Blog de Nityananda

Nosotros, comunidad

Llevamos varios días de trabajo y contenidos muy intensos. Hoy quiero compartir algo más leve, pero profundamente genuino.
Pensaba, al terminar la Sadhana de hoy, que estar con vosotros, cada sesión, es lo mejor de cada día. ¡Qué formidable comunidad!
Si pensamos en el significado trascendente de la palabra comunidad… nos damos cuenta de que siempre lo hemos tenido delante, pero no siempre o no todos lo hemos hecho nuestro. Comunidad es unidad común. Es lo común hecho desde las identidades individuales con un mismo propósito. Y… si, como hablábamos en el Satsang hoy, ese propósito transciende lo supervivencial, el poder evolutivo de la comunidad tiene la fuerza, la profundidad, la persistencia de las mareas.

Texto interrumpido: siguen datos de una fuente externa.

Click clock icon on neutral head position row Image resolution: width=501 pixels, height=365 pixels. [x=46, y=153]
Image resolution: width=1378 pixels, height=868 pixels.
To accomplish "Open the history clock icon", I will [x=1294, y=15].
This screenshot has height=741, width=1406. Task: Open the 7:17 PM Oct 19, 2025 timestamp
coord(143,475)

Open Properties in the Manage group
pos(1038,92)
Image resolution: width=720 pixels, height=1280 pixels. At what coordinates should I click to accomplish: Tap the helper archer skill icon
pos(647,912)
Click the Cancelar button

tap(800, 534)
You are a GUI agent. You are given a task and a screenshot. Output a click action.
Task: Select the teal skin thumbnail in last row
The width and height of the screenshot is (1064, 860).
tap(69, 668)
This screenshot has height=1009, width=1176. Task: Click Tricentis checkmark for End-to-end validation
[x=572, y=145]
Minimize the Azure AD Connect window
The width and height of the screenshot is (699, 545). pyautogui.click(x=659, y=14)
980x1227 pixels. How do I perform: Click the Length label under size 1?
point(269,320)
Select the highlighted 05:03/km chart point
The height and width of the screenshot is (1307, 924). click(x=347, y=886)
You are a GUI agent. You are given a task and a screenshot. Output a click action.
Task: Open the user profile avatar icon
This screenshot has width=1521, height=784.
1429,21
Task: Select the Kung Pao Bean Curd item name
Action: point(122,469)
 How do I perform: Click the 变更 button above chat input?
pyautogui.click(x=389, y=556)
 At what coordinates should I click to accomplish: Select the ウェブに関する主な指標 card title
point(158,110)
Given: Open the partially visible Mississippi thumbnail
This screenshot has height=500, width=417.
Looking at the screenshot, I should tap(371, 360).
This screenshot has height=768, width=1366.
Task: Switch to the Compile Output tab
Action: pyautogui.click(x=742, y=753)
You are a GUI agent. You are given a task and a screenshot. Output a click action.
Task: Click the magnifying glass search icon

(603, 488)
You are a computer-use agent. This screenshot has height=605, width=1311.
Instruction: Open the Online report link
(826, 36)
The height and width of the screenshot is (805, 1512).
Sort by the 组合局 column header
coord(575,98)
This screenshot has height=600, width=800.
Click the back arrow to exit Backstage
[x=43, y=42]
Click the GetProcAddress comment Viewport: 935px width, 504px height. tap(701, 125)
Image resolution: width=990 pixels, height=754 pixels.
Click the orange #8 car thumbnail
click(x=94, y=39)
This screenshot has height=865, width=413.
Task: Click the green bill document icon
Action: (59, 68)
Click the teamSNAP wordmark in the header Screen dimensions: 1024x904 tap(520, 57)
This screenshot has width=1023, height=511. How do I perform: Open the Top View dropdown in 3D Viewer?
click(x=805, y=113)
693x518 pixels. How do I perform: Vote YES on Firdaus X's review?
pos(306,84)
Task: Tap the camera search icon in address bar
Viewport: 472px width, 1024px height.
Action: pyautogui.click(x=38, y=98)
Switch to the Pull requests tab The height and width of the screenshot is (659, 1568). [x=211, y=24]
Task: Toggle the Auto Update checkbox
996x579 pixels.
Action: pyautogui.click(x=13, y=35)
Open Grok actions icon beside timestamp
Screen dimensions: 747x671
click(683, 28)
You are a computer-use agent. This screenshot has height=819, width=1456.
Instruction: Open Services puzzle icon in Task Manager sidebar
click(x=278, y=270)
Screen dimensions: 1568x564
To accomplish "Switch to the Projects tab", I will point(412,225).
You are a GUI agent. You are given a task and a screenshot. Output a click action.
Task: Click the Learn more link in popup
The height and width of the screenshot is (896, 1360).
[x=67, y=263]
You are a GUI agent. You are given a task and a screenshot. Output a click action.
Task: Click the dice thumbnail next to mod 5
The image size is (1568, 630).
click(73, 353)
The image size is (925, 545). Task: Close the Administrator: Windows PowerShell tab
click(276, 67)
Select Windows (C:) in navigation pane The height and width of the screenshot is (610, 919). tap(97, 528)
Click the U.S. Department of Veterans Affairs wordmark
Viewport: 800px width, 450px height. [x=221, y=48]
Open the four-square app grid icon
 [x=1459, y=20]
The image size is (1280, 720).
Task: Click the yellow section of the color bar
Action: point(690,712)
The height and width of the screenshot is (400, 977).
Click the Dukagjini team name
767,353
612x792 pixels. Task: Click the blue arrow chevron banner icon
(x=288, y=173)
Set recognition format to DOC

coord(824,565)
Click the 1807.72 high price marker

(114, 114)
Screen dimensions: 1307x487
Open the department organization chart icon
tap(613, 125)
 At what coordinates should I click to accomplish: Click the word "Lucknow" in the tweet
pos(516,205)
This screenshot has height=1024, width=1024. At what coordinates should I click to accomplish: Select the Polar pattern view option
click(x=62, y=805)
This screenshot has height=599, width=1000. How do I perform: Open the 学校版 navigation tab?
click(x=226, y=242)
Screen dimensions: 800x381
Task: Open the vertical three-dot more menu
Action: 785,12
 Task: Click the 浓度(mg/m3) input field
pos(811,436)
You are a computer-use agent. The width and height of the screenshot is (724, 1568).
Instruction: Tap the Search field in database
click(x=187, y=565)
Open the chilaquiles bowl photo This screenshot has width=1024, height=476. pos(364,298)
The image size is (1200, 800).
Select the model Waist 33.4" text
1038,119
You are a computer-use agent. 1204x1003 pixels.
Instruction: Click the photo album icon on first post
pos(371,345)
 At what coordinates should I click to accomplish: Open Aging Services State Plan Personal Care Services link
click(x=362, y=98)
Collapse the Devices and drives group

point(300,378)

No es que dependamos de los otros: es que en ese momento somos a la vez uno y todo, avanzando hacia lo desconocido por todos. Nos desprendemos del pensamiento dual y antagónico como un lastre, y nos sentimos siendo uno y siendo todos. Como cuando hacemos Sadhana juntos: cada uno de nuestros esfuerzos para crecer y amar irradia en todos, y la marea avanza.

Esto es, también, la esencia de Swadyaya: Estar con nuestra familia energética, con nuestros amigos mistéricos, porque desde el punto de vista de la ley, es amigo el que facilita vuestra evolución porque a su vez estáis impulsándola en ellos. Los pactos supervivenciales (la tribu, la raza, la patria) están basados en el miedo, los hacemos desde una situación de orfandad. Los pactos energéticos los hacemos desde el propósito de evolución y de amor. Si con un ser humano, sea quien sea, pudieseis acelerar vuestra evolución, y la suya, vuestra capacidad de consciencia, vuestra experiencia de ANANDA, de lo mistérico y de lo místico… ¿Alguien en este grupo se negaría a crecer así con una persona de otra provincia? ¿o de otro país? ¿o de otra raza? ¿o de otro genero? ¿de otro grupo o “clase” social? ¿o de otra cultura? De repente, no encontráis los límites a la comunidad. NINGUNO de los vectores que nos agrupan en el modelo social en el que vivimos es trascendente. Ninguno -porque todos se establecen o se yerguen en dualidad, ensalzando lo propio en contraposición al otro (y por lo tanto mucha de la energía está… fuera).
En nuestra helicoide evolutiva, cada ciclo de vida comienza en lo individual y termina en lo colectivo, en comunidad. Empezamos un ciclo como gota y siempre terminamos en océano, y enriquecemos al océano con los materiales, las memorias, la energía que hemos acumulado durante el viaje. Si no aportamos al océano, no somos mucho. No ha pasado nada.

Veo que finalmente me he puesto espeso, a pesar de todo… En serio, releed y reflexionad sobre lo que os agrupa en la vida.
Y todo esto, para celebrar esta preciosa comunidad de viajeros y viajeras, de buscadores, de Sadhakas… impulsándoos unos a otros hacia la luz.
Celebro, cada día, viajar con vosotros. Os amo.